Exercise objective:
Begin at the line that has "[Zalo] (568, 309)" and stop after the line that has "[Share on Facebook] (80, 87)". Write those entries again with "Share" switched to "Post", leave everything else unchanged, and omit the pictures.

**** Dataset extract ****

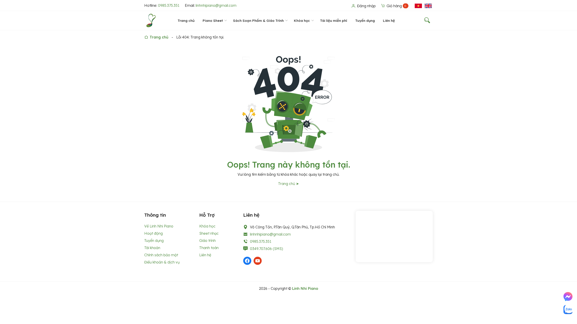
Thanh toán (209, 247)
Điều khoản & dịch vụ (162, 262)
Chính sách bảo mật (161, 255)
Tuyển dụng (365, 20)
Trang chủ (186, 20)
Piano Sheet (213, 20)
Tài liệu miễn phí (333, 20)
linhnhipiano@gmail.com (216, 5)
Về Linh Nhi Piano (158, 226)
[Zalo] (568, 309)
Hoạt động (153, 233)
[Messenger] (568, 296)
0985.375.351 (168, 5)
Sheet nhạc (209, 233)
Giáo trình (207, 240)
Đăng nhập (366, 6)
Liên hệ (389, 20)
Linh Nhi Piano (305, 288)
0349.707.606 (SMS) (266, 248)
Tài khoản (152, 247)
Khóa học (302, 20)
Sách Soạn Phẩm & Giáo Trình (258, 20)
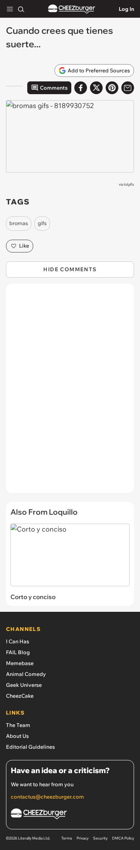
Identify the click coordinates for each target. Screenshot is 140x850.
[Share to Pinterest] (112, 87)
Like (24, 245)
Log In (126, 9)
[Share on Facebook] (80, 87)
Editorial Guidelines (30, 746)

****
**** Dataset extract ****

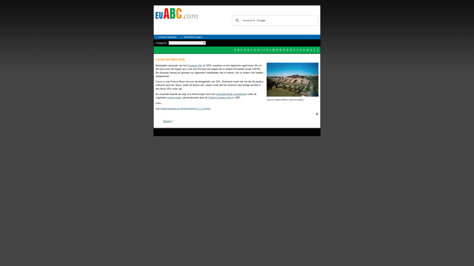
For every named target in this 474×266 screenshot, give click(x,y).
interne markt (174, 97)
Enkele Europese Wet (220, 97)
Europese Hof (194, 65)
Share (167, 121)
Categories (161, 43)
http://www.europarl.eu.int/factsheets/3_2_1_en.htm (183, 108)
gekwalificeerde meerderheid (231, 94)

****

Output of the exercise:
[Zalo] (568, 309)
Hoạt động (153, 233)
[Messenger] (568, 296)
0985.375.351 (168, 5)
Sheet nhạc (209, 233)
Giáo trình (207, 240)
Đăng nhập (366, 6)
Liên hệ (389, 20)
Linh Nhi Piano (305, 288)
0349.707.606 (SMS) (266, 248)
Tài khoản (152, 247)
Khóa học (302, 20)
Sách Soạn Phẩm & Giáo Trình (258, 20)
Identify the click coordinates for each target. Screenshot is 140x850.
[Post to Pinterest] (112, 87)
Like (24, 245)
Log In (126, 9)
[Post on Facebook] (80, 87)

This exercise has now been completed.